2025 Kentuckiana Ford Dealers ARCA 200
- Date: September 20, 2025
- Official name: 28th Annual Kentuckiana Ford Dealers ARCA 200
- Location: Salem Speedway in Salem, Indiana
- Course: Permanent racing facility
- Course length: 0.555 miles (0.893 km)
- Distance: 200 laps, 111 mi (178 km)
- Scheduled distance: 200 laps, 111 mi (178 km)
- Average speed: 90.963 mph (146.391 km/h)

Pole position
- Driver: Max Reaves; / Joe Gibbs Racing
- Time: 17.301

Most laps led
- Driver: Max Reaves / Joe Gibbs Racing
- Laps: 111

Winner
- No. 28: Brenden Queen / Pinnacle Racing Group

Television in the United States
- Network: FS2
- Announcers: Eric Brennan and Phil Parsons

Radio in the United States
- Radio: ARCA Racing Network

= 2025 Kentuckiana Ford Dealers ARCA 200 =

18th race of the 2025 ARCA Menards Series

The 2025 Kentuckiana Ford Dealers ARCA 200 was the 18th stock car race of the 2025 ARCA Menards Series season, and the 28th iteration of the event.

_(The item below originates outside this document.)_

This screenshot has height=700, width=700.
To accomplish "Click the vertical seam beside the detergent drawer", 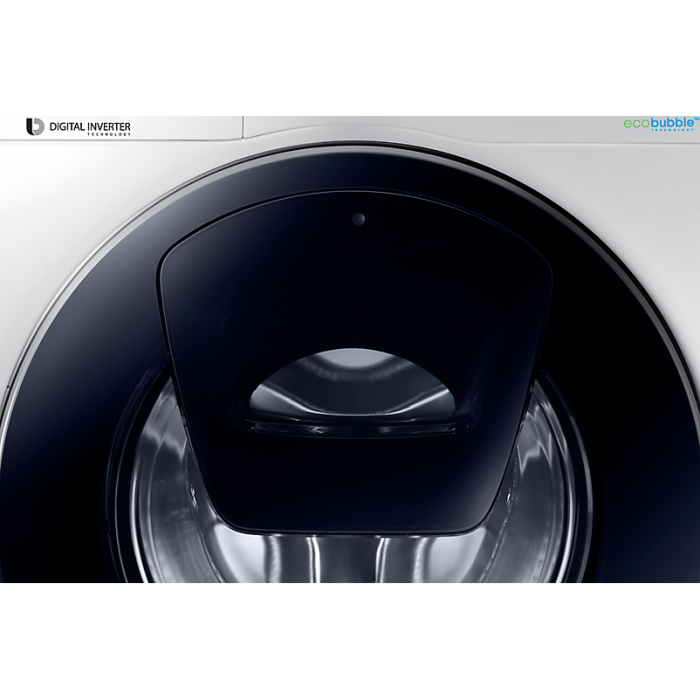I will pos(243,127).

The race was held on Saturday, September 20, 2025, at Salem Speedway in Salem, Indiana, a 0.555 miles (0.893 km) permanent oval-shaped racetrack. The race took the scheduled 200 laps to complete. Brenden Queen, driving for Pinnacle Racing Group, would take advantage of a late restart, and led the final 23 laps of the race to earn his seventh career ARCA Menards Series win. To fill out the podium, Andrew Patterson, driving for Nitro Motorsports, and Leland Honeyman, driving for Venturini Motorsports, would finish 2nd and 3rd, respectively.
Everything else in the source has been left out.